Texte à lire
Le chef d’orchestre estonien Paavo Järvi dirige l’Orchestre de Paris depuis maintenant plus de trois saisons. Bienheureux! En ces deux soirées, il nous offrit peut-être le meilleur de son art, et de l’excellence des musiciens français. L’orchestre est simplement dans une forme olympique, à commencer par les pupitres de bois – un régal absolu. Si le cor d’André Cazalet (surtout le mercredi soir), ou le flûtiste Vicens Prats témoignaient d’une incomparable finesse, mentionnons plus particulièrement le hautbois d’Alexandre Gattet, dont la sonorité, aussi bien dans Beethoven que Mahler, fut d’une suavité et d’une élégance absolument admirables, simplement musicales.
Dans la Quatrième de Mahler, Järvi ose des tempos rapides, à la motricité rythmique saisissante (In gemachlicher Bewegung), qu’il tient toujours parfaitement. Järvi n’oublie pourtant jamais de respirer. Les cordes dans le mouvement initial (Bedächtig), à cet égard, phrasent incroyablement, dessinent d’amples lignes qui tendent à affermir l’architecture de ce mouvement très rhapsodique. Dans l’Adagio (Ruhig), les violoncelles énoncent leur ligne mélodique avec une discrétion majestueuse, entretenue ensuite par les bois. Sans doute le mercredi soir les équilibres étaient-ils naturellement plus fragiles ; il y avait peut-être pourtant une spontanéité, une plus intense (et naturelle) expression dans le geste du chef, que le jeudi soir, où la dimension un rien fébrile de la veille s’était épanouie. Très belle mezzo-soprano dans le Lied final, entre élégance et rugosité.
Les affinités de Järvi avec Mahler ne sont pas nouvelles. Une Seconde (« Résurrection »), parue chez Virgin Classics, avec l’Orchestre Symphonique de la Radio de Francfort, était remarquable déjà par la fluidité des transitions, la vivacité de la direction et l’allègement général des textures orchestrales. Ce qui devient passionnant ici, et finalement émouvant, dans ces soirées parisiennes, est la parfaite compréhension que Järvi possède aujourd’hui de l’orchestre parisien : comment des Français peuvent-ils capter un public dans Mahler ? Tout simplement en valorisant tout ce qui fait sa beauté : la diversité des timbres, des couleurs, et l’énergie, sans heurt ni agressivité, qu’une telle phalange, soudainement, retrouve quand elle est ainsi sollicitée, au plus profond même de sa tradition.

Petite tâche A
Renvoie chaque ligne des enregistrements où figure le mot « link ». Respecte les majuscules et les minuscules.
Petite tâche B
Reprends la critique du concert de Paavo Järvi juste après sa dernière phrase et poursuis-la.
Les enregistrements n'ont aucun rapport avec la critique du concert de Paavo Järvi.

Données de travail

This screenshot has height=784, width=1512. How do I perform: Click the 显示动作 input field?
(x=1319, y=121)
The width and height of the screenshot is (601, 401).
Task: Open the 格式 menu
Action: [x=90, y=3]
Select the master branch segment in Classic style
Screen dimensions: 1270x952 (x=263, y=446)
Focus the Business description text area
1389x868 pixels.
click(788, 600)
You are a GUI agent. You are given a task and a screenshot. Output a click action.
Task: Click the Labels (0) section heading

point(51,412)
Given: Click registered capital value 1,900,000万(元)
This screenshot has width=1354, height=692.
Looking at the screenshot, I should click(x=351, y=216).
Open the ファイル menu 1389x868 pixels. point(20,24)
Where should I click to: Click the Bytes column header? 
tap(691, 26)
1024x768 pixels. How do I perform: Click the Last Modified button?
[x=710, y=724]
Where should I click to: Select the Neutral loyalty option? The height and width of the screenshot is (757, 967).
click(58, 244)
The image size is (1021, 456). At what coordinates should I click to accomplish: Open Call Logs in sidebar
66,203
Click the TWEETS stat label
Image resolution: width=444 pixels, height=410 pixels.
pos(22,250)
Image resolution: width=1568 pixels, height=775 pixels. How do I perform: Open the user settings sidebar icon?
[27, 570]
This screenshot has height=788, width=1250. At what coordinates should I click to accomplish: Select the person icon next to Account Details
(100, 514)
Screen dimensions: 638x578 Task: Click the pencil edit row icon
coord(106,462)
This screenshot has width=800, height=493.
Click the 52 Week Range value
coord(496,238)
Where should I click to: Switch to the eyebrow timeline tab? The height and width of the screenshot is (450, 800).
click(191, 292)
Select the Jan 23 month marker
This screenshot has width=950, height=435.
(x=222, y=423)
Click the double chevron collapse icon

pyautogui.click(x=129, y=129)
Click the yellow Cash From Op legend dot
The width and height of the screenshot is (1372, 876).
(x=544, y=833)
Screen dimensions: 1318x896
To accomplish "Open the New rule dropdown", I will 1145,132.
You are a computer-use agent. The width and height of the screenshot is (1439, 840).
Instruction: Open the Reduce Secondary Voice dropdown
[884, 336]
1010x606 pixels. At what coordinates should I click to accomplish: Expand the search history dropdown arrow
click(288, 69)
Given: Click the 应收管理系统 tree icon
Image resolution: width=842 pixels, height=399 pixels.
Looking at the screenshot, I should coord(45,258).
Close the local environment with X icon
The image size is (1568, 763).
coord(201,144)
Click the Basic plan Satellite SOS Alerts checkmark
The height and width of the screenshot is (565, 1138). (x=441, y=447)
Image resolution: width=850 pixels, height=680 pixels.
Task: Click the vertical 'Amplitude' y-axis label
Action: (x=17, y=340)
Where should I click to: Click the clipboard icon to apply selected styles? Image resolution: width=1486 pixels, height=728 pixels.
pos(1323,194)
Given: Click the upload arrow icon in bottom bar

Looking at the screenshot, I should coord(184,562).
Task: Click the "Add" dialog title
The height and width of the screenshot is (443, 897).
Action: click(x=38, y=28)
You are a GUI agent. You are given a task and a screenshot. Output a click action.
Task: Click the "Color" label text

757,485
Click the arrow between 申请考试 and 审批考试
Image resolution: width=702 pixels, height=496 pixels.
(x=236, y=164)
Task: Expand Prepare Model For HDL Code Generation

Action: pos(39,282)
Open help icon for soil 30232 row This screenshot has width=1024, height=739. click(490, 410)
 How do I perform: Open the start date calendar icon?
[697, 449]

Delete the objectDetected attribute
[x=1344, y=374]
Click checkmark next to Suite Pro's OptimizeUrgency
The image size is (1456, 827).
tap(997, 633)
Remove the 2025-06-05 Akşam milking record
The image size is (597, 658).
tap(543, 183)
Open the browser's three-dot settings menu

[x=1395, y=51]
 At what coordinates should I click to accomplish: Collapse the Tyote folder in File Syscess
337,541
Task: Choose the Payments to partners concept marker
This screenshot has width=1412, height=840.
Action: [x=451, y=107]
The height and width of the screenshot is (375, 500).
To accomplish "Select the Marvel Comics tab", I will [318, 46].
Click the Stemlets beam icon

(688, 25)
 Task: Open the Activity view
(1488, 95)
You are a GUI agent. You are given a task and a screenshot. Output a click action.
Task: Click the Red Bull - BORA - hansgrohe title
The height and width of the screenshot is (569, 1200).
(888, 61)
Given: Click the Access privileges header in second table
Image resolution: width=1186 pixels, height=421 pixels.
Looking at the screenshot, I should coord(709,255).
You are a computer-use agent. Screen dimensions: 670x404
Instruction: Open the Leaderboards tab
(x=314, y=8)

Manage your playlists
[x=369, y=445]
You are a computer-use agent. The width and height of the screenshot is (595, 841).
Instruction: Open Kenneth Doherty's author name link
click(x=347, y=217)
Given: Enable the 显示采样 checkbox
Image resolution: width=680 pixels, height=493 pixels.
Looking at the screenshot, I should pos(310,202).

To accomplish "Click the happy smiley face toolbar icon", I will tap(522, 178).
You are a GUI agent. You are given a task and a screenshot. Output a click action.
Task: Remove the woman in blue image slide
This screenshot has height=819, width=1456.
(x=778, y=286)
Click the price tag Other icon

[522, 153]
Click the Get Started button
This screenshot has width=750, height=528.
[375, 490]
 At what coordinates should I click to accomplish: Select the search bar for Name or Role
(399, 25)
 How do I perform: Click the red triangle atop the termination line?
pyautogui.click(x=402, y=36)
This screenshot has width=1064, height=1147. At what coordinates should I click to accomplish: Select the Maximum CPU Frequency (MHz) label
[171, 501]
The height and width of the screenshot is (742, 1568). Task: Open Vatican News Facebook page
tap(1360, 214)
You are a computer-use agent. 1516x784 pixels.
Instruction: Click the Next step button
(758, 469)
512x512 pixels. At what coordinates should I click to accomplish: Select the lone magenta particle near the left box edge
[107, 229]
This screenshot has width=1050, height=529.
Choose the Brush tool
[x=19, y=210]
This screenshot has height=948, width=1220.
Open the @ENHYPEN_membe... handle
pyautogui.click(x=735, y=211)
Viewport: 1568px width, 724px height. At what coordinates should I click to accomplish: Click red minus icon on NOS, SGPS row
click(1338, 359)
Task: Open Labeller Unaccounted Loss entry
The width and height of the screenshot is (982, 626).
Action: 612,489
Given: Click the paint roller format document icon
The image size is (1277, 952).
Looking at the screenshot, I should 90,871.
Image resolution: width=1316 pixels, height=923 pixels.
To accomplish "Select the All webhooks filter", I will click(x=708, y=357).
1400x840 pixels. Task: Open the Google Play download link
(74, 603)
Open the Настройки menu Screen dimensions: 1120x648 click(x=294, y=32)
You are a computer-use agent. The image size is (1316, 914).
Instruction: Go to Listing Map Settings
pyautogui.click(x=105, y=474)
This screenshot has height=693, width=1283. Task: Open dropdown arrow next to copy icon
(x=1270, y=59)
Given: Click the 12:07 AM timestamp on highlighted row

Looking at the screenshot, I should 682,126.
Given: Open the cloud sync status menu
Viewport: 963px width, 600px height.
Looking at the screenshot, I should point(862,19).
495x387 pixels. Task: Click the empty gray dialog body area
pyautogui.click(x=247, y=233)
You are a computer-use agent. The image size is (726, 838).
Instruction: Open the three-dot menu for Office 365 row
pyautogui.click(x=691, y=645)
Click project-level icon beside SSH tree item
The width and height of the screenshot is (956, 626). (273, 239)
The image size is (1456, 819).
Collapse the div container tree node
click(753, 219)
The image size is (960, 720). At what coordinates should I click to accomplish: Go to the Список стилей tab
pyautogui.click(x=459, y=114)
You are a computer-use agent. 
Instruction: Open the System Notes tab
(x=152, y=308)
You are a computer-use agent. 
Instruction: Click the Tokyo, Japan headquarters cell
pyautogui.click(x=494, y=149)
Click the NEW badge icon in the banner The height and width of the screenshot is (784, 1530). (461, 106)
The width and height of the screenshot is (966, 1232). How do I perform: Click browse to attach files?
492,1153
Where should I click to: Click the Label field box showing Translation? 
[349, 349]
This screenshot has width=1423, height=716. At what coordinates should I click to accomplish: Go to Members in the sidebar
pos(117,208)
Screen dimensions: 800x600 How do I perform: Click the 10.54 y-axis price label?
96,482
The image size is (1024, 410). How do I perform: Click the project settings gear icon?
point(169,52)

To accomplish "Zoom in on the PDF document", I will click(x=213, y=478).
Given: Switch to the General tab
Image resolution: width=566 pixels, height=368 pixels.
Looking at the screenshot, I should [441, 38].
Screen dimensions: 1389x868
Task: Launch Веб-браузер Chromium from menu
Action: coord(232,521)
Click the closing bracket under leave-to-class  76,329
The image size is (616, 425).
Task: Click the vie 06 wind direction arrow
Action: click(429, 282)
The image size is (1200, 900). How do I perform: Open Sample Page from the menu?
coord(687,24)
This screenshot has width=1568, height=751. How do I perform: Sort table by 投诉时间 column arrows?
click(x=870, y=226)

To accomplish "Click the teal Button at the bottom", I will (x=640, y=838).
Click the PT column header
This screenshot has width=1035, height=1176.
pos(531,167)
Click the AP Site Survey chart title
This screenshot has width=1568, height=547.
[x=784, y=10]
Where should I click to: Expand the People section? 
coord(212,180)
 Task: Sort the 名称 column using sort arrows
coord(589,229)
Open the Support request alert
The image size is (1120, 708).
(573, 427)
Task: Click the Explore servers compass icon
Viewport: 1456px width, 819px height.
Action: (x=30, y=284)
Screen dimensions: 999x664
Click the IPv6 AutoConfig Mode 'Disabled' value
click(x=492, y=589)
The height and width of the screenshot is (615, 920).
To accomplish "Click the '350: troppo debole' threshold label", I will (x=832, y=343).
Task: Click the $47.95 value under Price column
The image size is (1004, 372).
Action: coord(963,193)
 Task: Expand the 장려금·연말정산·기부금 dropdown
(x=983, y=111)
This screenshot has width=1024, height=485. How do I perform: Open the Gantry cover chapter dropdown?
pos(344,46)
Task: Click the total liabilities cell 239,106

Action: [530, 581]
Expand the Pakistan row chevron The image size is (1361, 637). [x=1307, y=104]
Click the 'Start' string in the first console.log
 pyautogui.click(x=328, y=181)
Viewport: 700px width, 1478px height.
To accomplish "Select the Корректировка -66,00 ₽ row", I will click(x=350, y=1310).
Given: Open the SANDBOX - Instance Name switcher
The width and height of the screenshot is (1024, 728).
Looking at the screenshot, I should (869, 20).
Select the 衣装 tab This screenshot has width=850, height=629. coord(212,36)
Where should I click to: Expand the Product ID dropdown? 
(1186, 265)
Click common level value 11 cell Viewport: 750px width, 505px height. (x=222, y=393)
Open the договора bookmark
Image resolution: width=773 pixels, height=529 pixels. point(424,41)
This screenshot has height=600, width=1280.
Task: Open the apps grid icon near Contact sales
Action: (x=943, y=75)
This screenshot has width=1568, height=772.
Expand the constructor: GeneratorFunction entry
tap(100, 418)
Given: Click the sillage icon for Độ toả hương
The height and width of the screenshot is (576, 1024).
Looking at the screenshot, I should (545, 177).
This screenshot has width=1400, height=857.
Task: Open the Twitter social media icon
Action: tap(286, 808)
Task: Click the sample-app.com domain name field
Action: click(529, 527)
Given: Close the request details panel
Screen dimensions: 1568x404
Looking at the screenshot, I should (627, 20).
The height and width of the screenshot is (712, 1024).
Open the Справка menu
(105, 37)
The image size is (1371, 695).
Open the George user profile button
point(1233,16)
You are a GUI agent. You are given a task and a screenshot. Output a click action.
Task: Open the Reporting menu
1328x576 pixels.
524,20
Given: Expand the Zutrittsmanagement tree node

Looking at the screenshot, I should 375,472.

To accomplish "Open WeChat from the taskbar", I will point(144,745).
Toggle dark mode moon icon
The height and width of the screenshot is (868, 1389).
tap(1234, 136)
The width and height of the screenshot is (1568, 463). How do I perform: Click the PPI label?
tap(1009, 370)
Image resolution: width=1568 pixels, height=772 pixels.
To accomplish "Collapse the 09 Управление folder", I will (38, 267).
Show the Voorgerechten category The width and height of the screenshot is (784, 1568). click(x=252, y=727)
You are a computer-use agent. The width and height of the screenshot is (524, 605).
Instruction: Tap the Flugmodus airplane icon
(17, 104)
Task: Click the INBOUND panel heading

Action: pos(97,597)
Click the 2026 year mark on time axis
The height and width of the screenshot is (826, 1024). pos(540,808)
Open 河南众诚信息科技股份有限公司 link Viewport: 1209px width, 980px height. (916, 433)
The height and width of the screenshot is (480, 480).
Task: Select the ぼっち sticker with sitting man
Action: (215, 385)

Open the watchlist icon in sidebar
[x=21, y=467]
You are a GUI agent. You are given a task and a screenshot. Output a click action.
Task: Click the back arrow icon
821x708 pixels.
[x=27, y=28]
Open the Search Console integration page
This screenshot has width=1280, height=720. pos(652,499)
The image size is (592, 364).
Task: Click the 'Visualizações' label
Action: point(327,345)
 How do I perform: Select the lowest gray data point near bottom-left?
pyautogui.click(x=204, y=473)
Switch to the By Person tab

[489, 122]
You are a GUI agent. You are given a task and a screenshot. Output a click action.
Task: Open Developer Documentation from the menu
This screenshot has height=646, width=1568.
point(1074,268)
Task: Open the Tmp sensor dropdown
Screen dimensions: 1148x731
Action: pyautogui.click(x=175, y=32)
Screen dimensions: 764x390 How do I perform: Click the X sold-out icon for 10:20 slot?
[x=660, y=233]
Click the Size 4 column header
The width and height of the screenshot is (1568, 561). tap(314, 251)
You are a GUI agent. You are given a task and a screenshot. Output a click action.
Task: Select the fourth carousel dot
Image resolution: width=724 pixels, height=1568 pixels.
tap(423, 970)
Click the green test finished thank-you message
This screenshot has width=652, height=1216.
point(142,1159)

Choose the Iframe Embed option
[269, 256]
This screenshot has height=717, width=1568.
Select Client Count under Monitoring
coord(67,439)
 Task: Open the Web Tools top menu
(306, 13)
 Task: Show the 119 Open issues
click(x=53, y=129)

Bonne réponse A
Instruction: Open Kenneth Doherty's author name link
1400x840 pixels. Task: Open the Google Play download link
Open 河南众诚信息科技股份有限公司 link Viewport: 1209px width, 980px height. (916, 433)

Bonne réponse B
La première partie proposait une belle adaptation du Langsamer Satz par Gerard Schwarz, toute entière dédiée aux cordes. De belles impressions romantiques, douces et nostalgiques, idéales pour débuter ces très beaux concerts.
Radu Lupu interprétait ensuite le Premier Concerto de Beethoven. Le pianiste roumain, toujours inoubliable, propose une vision singulière de l’univers beethovénien, plus rêveur et métaphysique qu’impétueux et rageur. Le jeu de Lupu, au détour d’une simple attaque (dans l’Allegro con brio initial notamment), peut néanmoins retrouver toute l’espièglerie post-haydnienne qui parsème encore les mouvements rapides du jeune Beethoven. Un concert absolument magnifique !
Paris, Salle Pleyel – Mercredi 2 et Jeudi 3/04/2014, 20h
Orchestre de Paris
Paavo Järvi, direction
Katija Dragojevic, mezzo-soprano
Radu Lupu, piano
LE PROGRAMME DU CONCERT
Anton Webern
Langsamer Satz, pour cordes (orch G. Schwarz)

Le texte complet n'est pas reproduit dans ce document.